[Text passage]
The final rule contains an assortment of other changes to the MDRP, which include the following:

  • “Direct reimbursement” definition: Under the statute, covered outpatient drugs do not include drugs that are used incident to other services (e.g., physicians services or inpatient hospitals services) and for which Medicaid payment may be made as part of payment for the service “and not as direct reimbursement for the drug.”  42 U.S.C. § 1396r-8(k)(3).  Under the final rule, “direct reimbursement for the drug” would not be limited to separate payment for the drug.  It would also occur when there is an all-inclusive payment for the drug and the service, but the drug, the charge for the drug, and the units are specified on the claim, and the inclusive payment includes an amount directly attributable to the drug based on a reimbursement methodology described in the state’s Medicaid state plan.
  • Market Date definition: Market Date, which determines the baseline quarter, is defined in the final rule to be “the date on which the covered outpatient drug was first sold by any manufacturer.”  The preamble explains that manufacturers may use reasonable assumptions as to when a sale takes place (e.g., date of payment, date of shipment, date of invoice, etc.).  The preamble also explains that the definition is prospective only, so that manufacturers that determined Market Date in accordance with earlier program instructions that Market Date was the earliest date the drug was available for sale will not be required to change the Market Date to the earliest date sold.
[/Text passage]
| Prompt 1 |
In the passage on changes to the MDRP, how does the final rule define Market Date?
| Prompt 2 |
Please carry on the passage about the final rule's changes to the MDRP, starting after its last sentence.
[Supplied information]
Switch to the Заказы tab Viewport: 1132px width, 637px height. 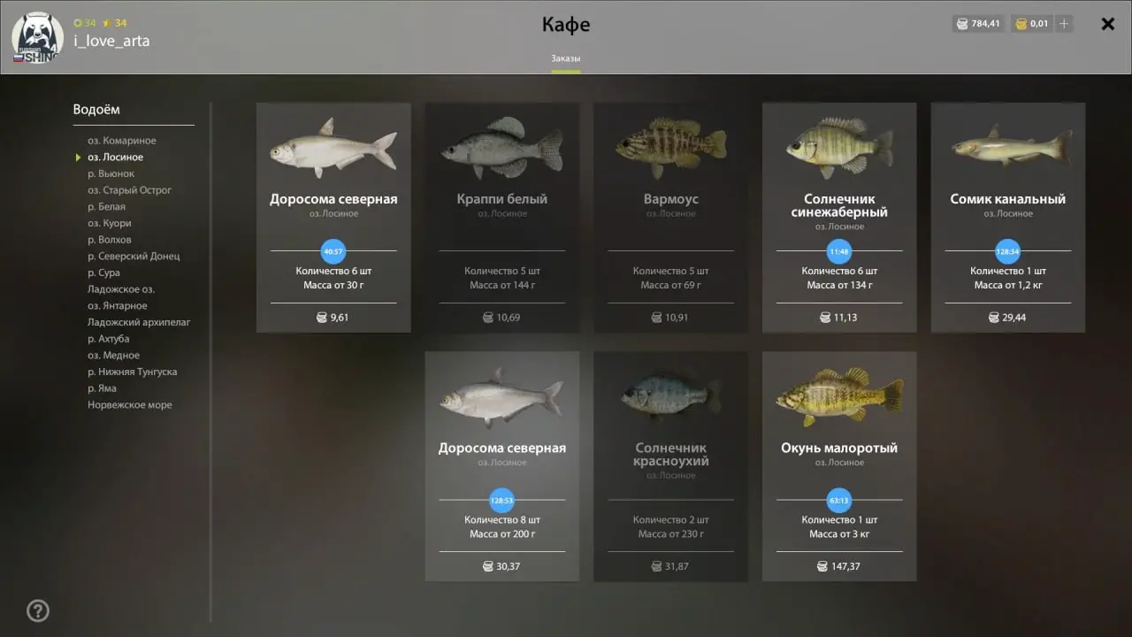[566, 59]
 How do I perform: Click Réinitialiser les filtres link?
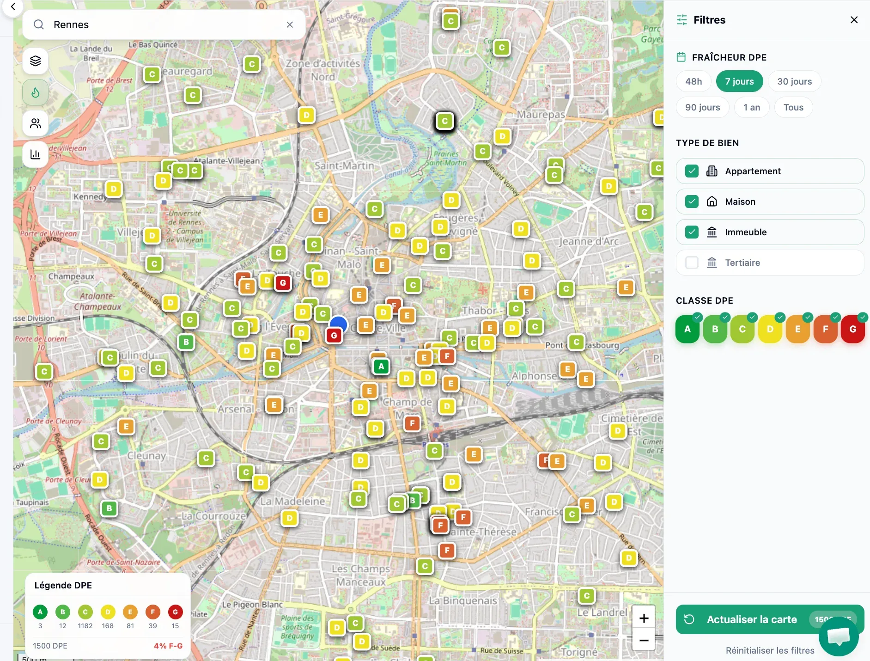770,650
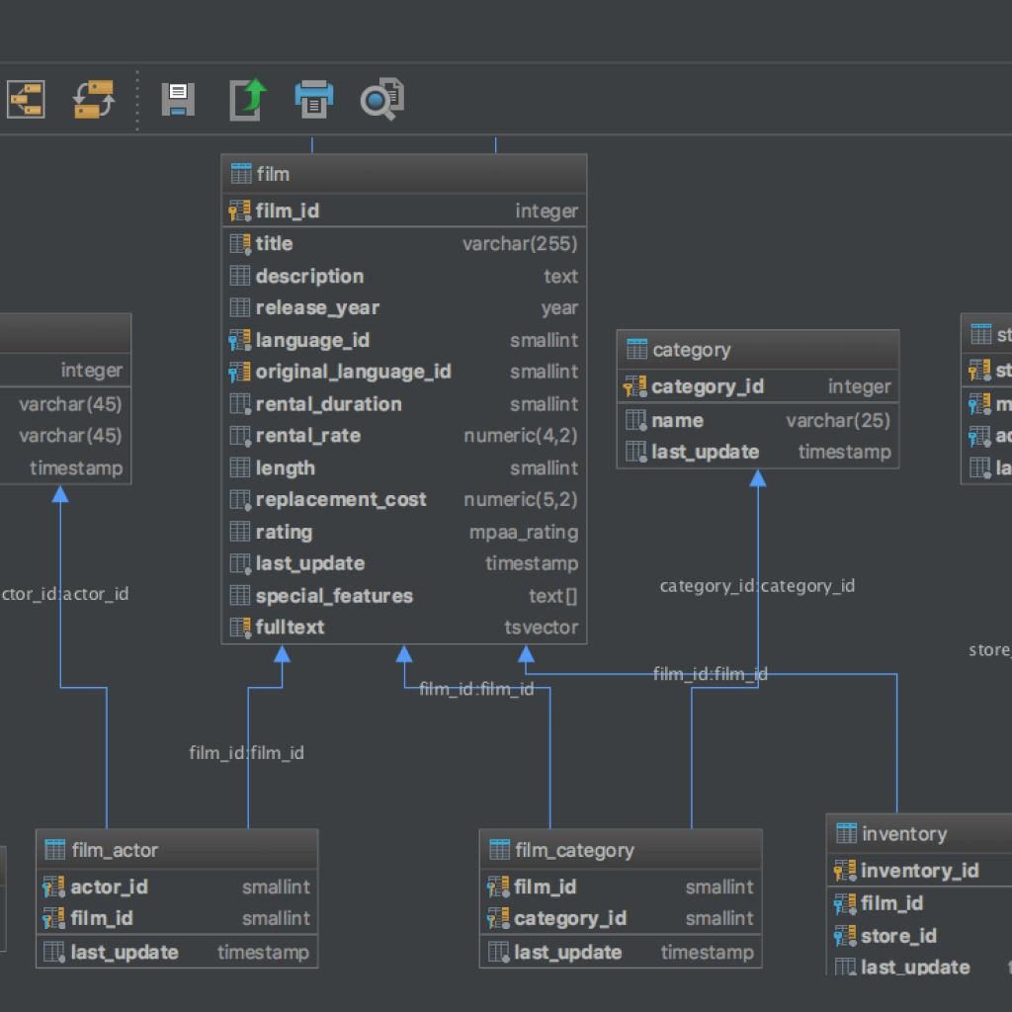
[/Supplied information]
| Task response 1 |
As "the date on which the covered outpatient drug was first sold by any manufacturer."

| Task response 2 |
  • Three-Year Limit on Disputes: The final rule establishes a three-year limit for manufacturers to dispute, audit, or request a hearing on state utilization data.  The three years runs from the last day of the quarter from the state invoice postmark date.  Commenters had advocated a similar restriction on states seeking to submit rebate utilization, citing certain states that have sent invoices for decades-old utilization.  CMS declined to impose any similar time limit on states, explaining that states have an incentive to resolve disputes promptly because federal law prohibits them from receiving FFP for adjustments beyond two years after a claim for FFP is first filed.  CMS failed to mention that states may request a waiver of the two-year deadline for good cause.  The final rule contains no provision for good-cause waivers of the new three-year limit on disputes.
  • PBM Spread Reporting: Pharmacy Benefit Managers (PBMs) have been criticized in recent years for their practice of spread pricing, and Congress has been debating legislation that would prohibit it.  Spread pricing refers to PBMs’ practice of charging their health plan clients a higher price for a unit of dispensed drug than the PBM pays the pharmacy for the unit.  The so-called spread, or margin, is not disclosed by the PBM to their clients, patients, or anyone else.  The final rule, while not prohibiting spread pricing, takes a step toward discouraging it through a new transparency reporting requirement.  Medicaid managed care plans must contractually require their PBMs to separately report to them payments made to providers — such as drug reimbursement, dispensing fees, drug administration fees, and payments for other patient services — and expenses of the PBM itself —  such as administrative costs, fees, and other expenses.
  • Codification of URA cap sunset: Under the American Rescue Plan Act of 2021, a provision that capped the Unit Rebate Amount to 100% if the average manufacturer price (AMP) was sunsetted effective December 31, 2023.  The final rule makes conforming changes to the MDRP regulations.  In the preamble, CMS foreclosed any possibility of waiver of inflation rebates for drugs in shortage (similar to waivers provided for under the Medicare Inflation Rebate Programs), explaining that CMS has no such authority under the Medicaid statute.